** Entries supplied follows **

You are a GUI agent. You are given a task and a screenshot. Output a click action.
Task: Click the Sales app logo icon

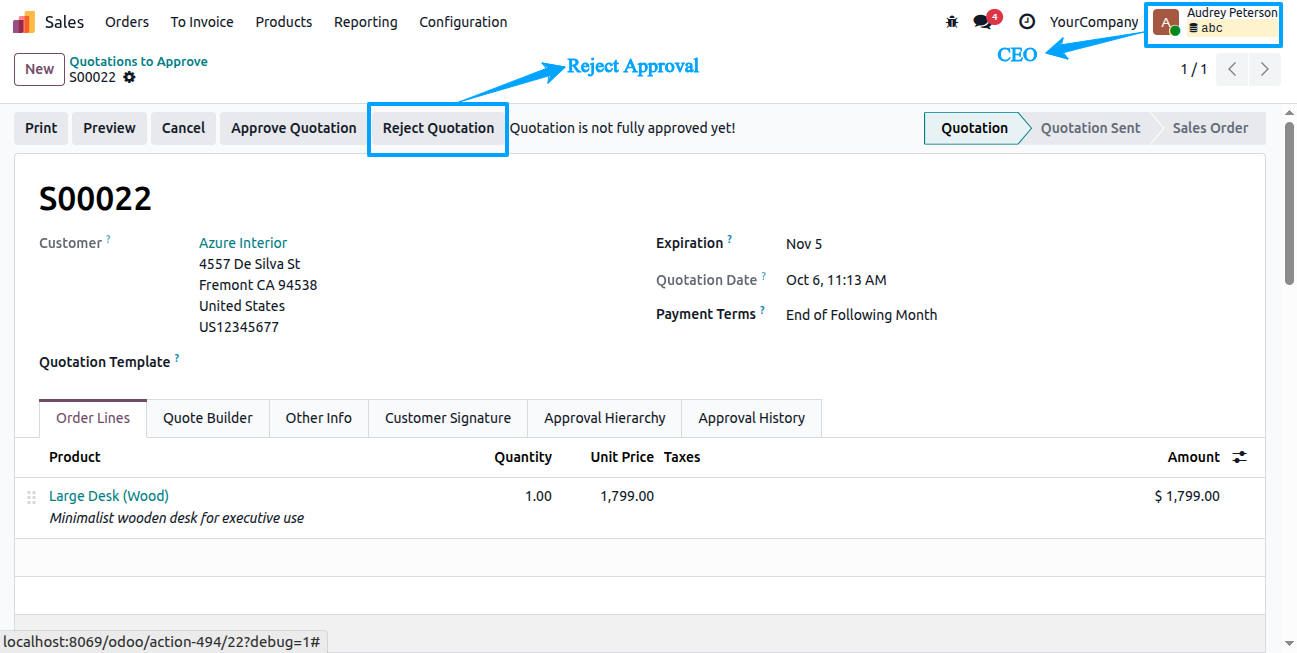[24, 22]
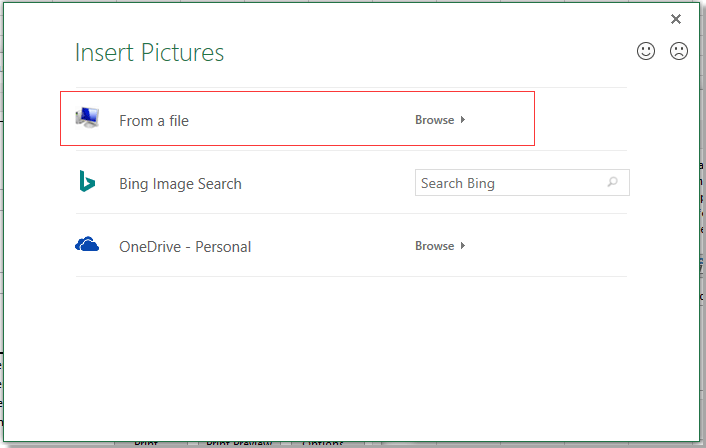
Task: Expand the arrow beside OneDrive Browse
Action: [x=464, y=246]
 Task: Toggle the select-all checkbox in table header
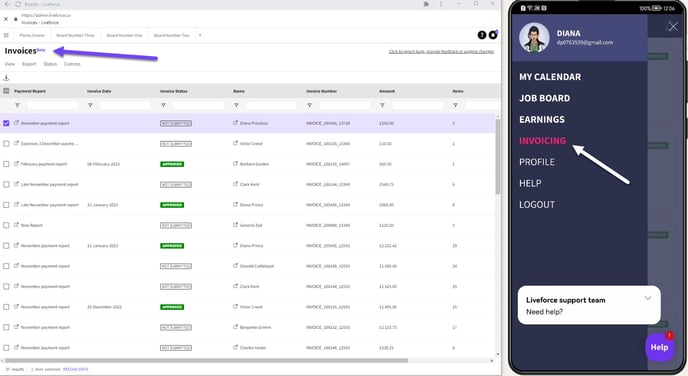coord(6,91)
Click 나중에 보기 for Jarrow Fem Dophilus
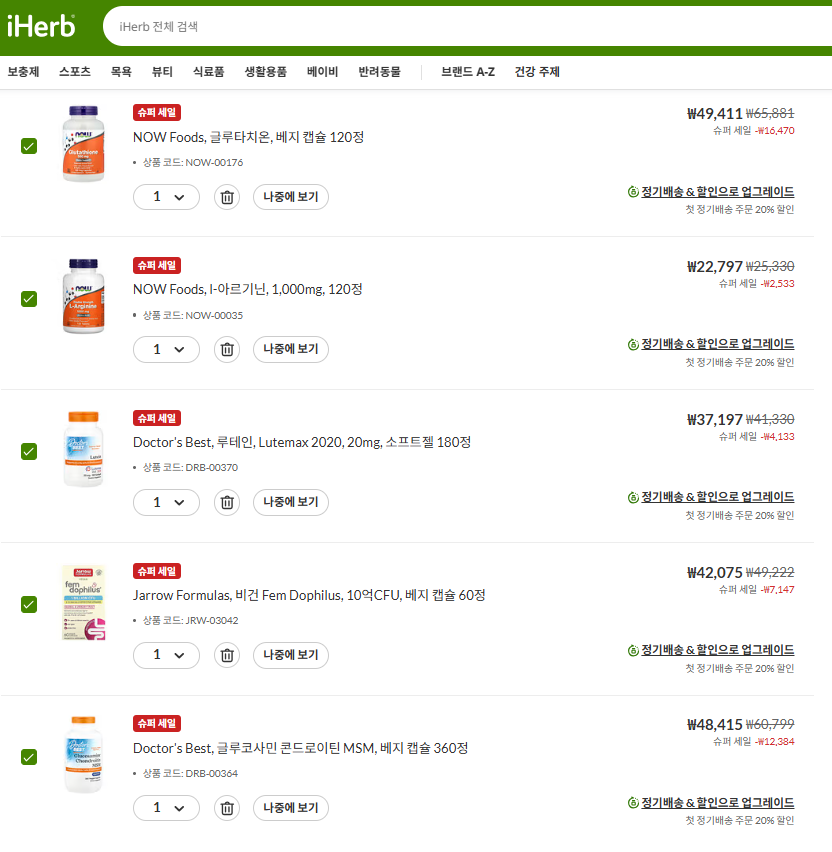 coord(290,656)
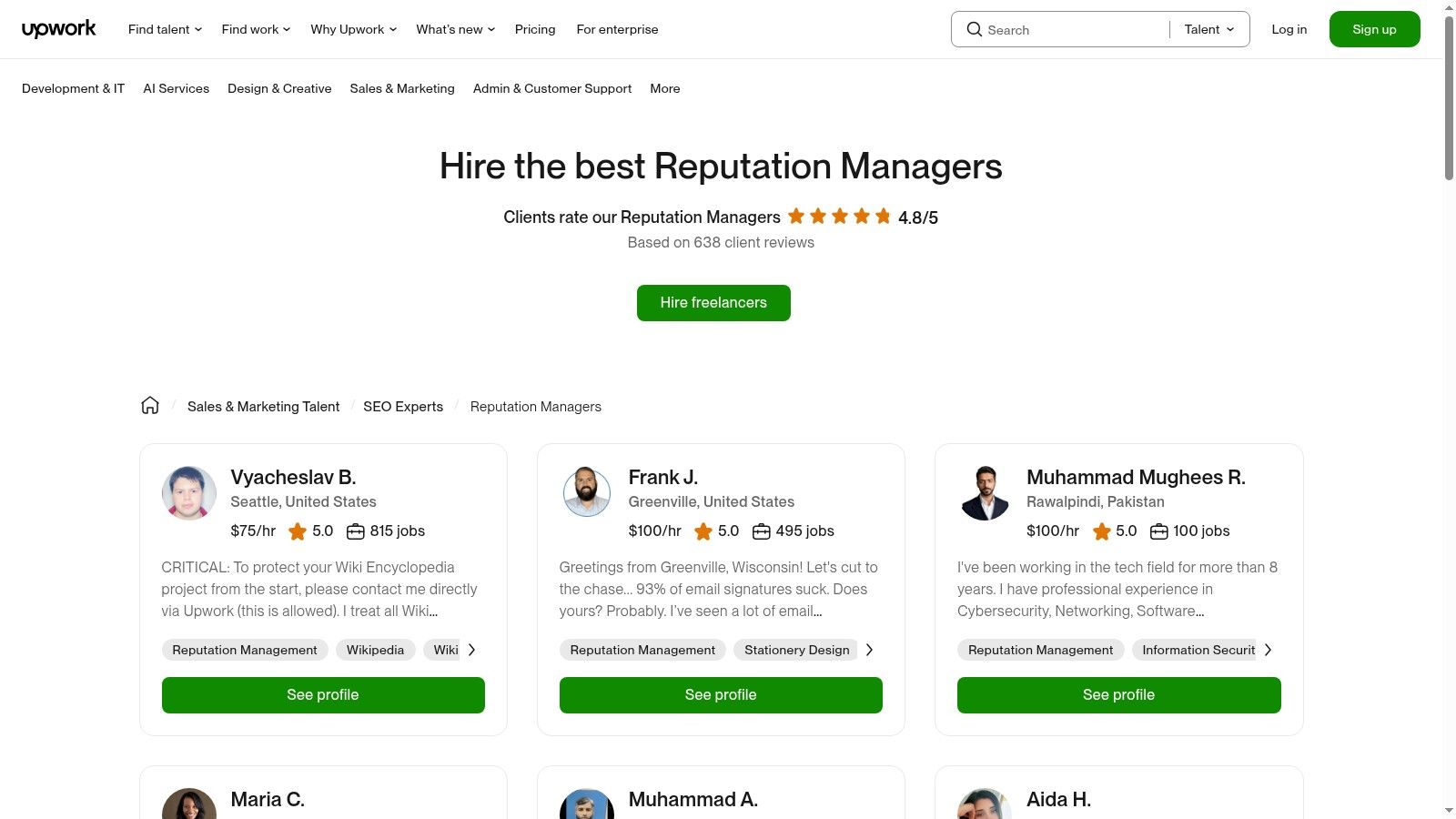Expand the Why Upwork menu
1456x819 pixels.
coord(353,29)
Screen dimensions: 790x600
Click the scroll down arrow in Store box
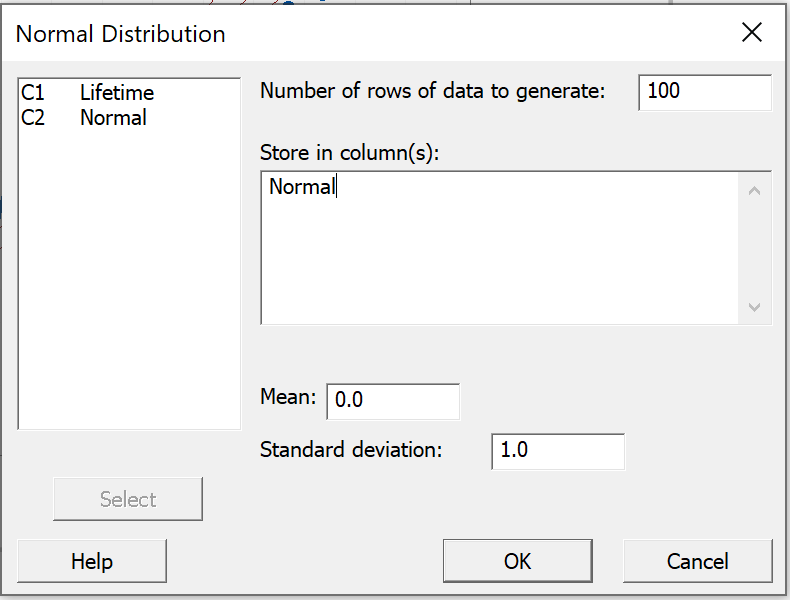point(754,307)
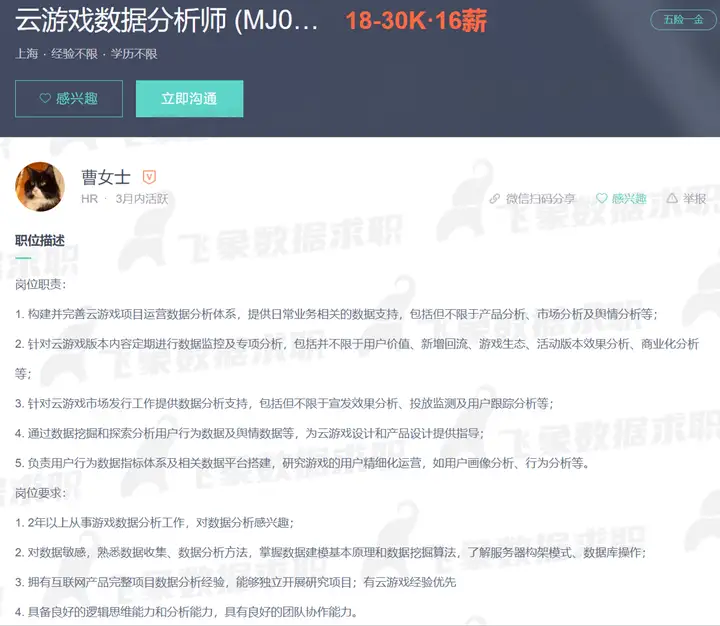720x626 pixels.
Task: Click the link icon for WeChat sharing
Action: coord(495,198)
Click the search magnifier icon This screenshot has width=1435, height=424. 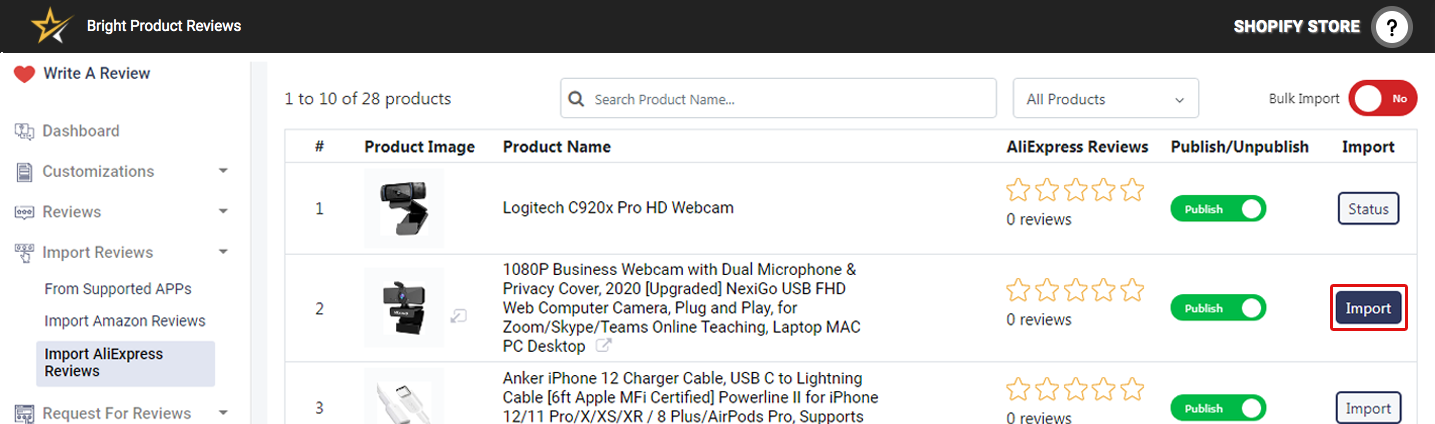point(576,99)
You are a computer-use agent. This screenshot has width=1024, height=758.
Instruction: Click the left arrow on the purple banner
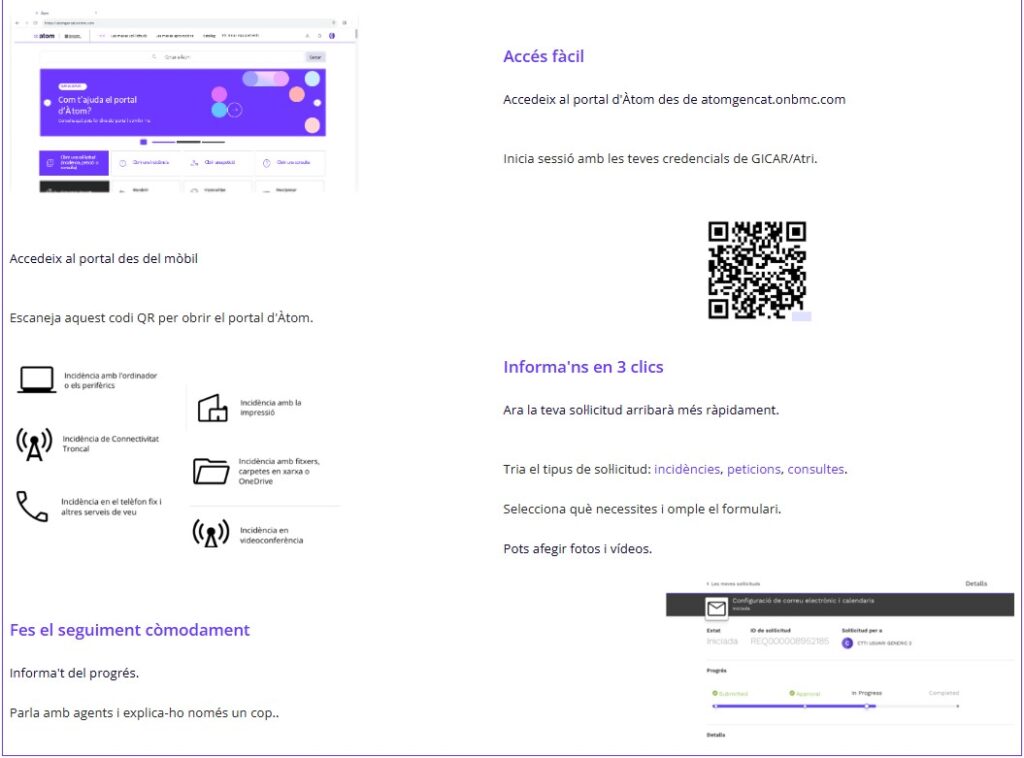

** End of Entries supplied **

_Your goal:_ If a line of the listing contains the word "agent", count it; then give the total and nothing else.

_The completed task:_ 2